### ENTRIES:

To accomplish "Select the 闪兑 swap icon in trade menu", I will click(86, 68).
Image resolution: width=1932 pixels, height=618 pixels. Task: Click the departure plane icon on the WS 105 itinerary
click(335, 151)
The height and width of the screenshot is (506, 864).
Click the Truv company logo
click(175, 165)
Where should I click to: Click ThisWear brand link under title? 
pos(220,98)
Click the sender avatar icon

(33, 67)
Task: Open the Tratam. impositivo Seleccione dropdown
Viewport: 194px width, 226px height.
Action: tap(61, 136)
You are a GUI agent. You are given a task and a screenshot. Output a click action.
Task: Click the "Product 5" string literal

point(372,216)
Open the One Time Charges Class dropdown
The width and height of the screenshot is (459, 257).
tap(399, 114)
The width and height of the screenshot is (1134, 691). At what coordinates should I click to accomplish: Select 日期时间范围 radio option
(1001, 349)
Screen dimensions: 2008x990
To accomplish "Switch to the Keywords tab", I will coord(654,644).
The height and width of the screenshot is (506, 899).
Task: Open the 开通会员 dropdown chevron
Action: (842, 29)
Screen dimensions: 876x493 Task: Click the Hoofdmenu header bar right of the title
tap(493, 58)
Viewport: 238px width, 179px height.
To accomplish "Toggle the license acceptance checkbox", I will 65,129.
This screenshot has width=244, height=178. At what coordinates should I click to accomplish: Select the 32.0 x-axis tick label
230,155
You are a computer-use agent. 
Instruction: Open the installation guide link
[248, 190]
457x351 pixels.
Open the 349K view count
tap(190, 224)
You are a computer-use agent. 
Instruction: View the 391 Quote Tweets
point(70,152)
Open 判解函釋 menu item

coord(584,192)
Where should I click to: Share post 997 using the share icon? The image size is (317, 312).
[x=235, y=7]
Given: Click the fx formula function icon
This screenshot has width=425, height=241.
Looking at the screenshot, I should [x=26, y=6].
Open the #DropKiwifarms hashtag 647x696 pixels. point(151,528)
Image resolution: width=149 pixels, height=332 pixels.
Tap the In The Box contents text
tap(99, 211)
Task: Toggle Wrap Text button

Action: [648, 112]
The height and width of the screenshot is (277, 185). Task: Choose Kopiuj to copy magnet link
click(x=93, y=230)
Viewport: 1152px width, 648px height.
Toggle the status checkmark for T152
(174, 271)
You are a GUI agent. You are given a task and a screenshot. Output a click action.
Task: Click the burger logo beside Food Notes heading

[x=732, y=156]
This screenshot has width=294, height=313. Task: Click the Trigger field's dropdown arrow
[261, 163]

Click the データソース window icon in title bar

### TASK PROMPT:
Add 82 to every click coordinate in the stretch of material from the line containing "Viewport: 1152px width, 648px height." through the end, and write out that whole stretch with all other text left unchanged.

### SOLUTION TO THE PROBLEM:
Viewport: 1152px width, 648px height.
Toggle the status checkmark for T152
(256, 353)
You are a GUI agent. You are given a task and a screenshot. Output a click action.
Task: Click the burger logo beside Food Notes heading

[x=814, y=238]
This screenshot has width=294, height=313. Task: Click the Trigger field's dropdown arrow
[343, 245]

Click the データソース window icon in title bar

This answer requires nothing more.